-- INFORMATION follows --

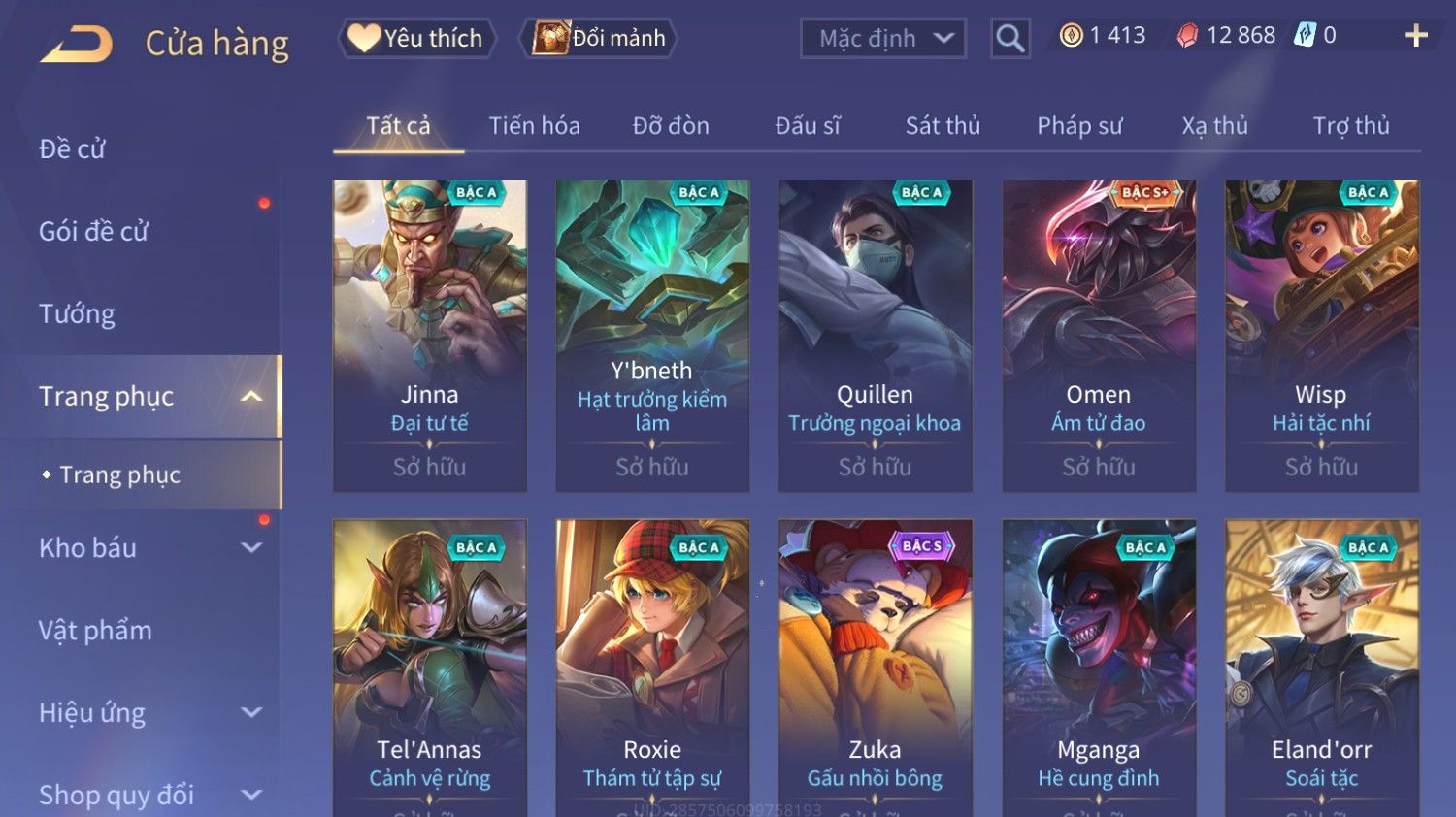Click the blue voucher currency icon

tap(1305, 36)
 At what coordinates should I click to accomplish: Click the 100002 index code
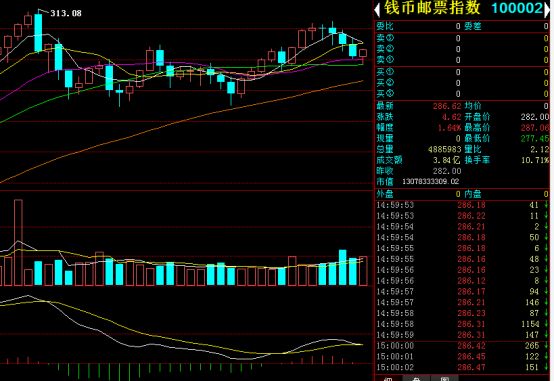click(517, 8)
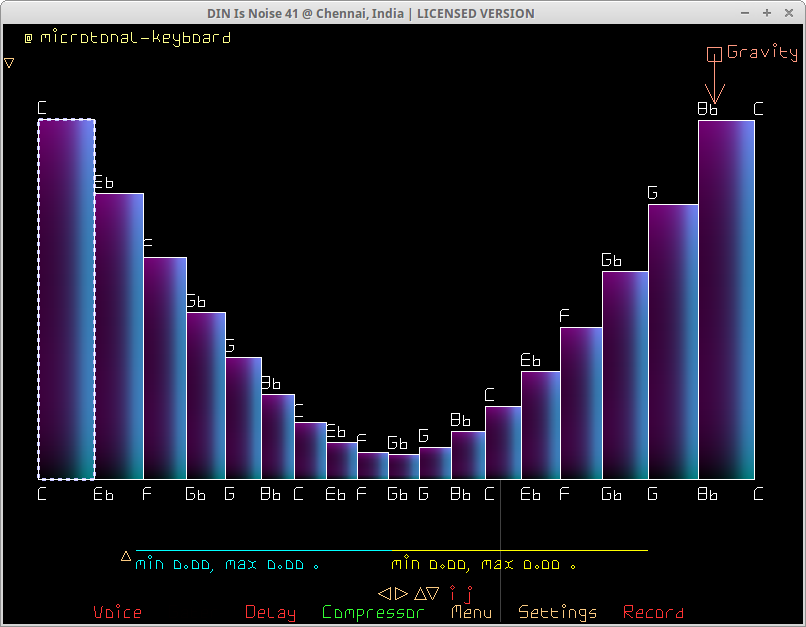The image size is (806, 627).
Task: Click the Gravity square handle
Action: coord(714,54)
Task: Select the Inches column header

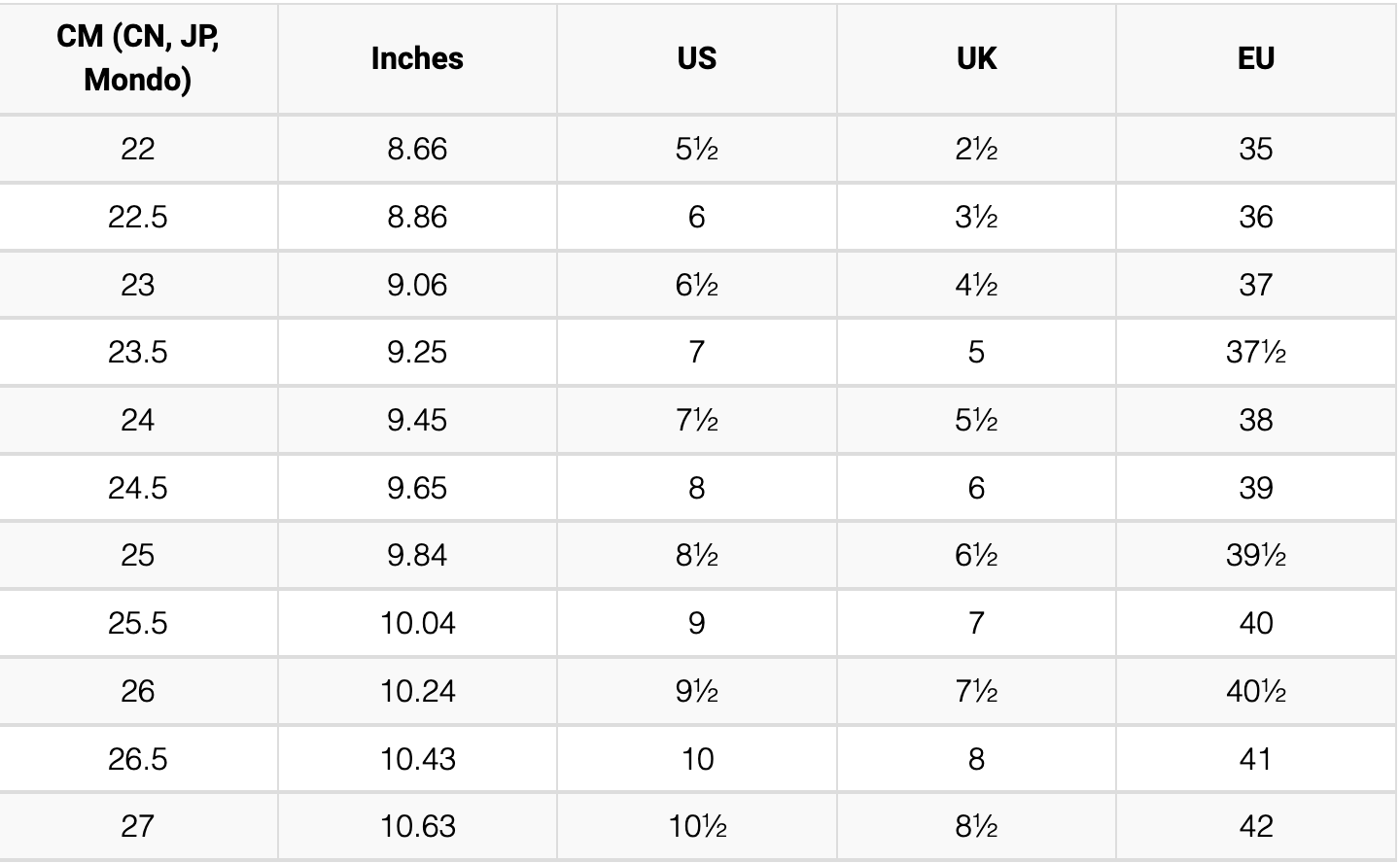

-- INFORMATION concluded --

* [WHAT NEEDS TO BE DONE]:
Return exactly the lines from the line with "At what coordinates" through the last line of the data above, both included; pictures do not go in the answer.

* [RESULT OF THE TASK]:
 At what coordinates should I click to accomplish: Click the 100002 index code
click(517, 8)
The image size is (806, 627).
Task: Click the Gravity square handle
Action: coord(714,54)
Task: Select the Inches column header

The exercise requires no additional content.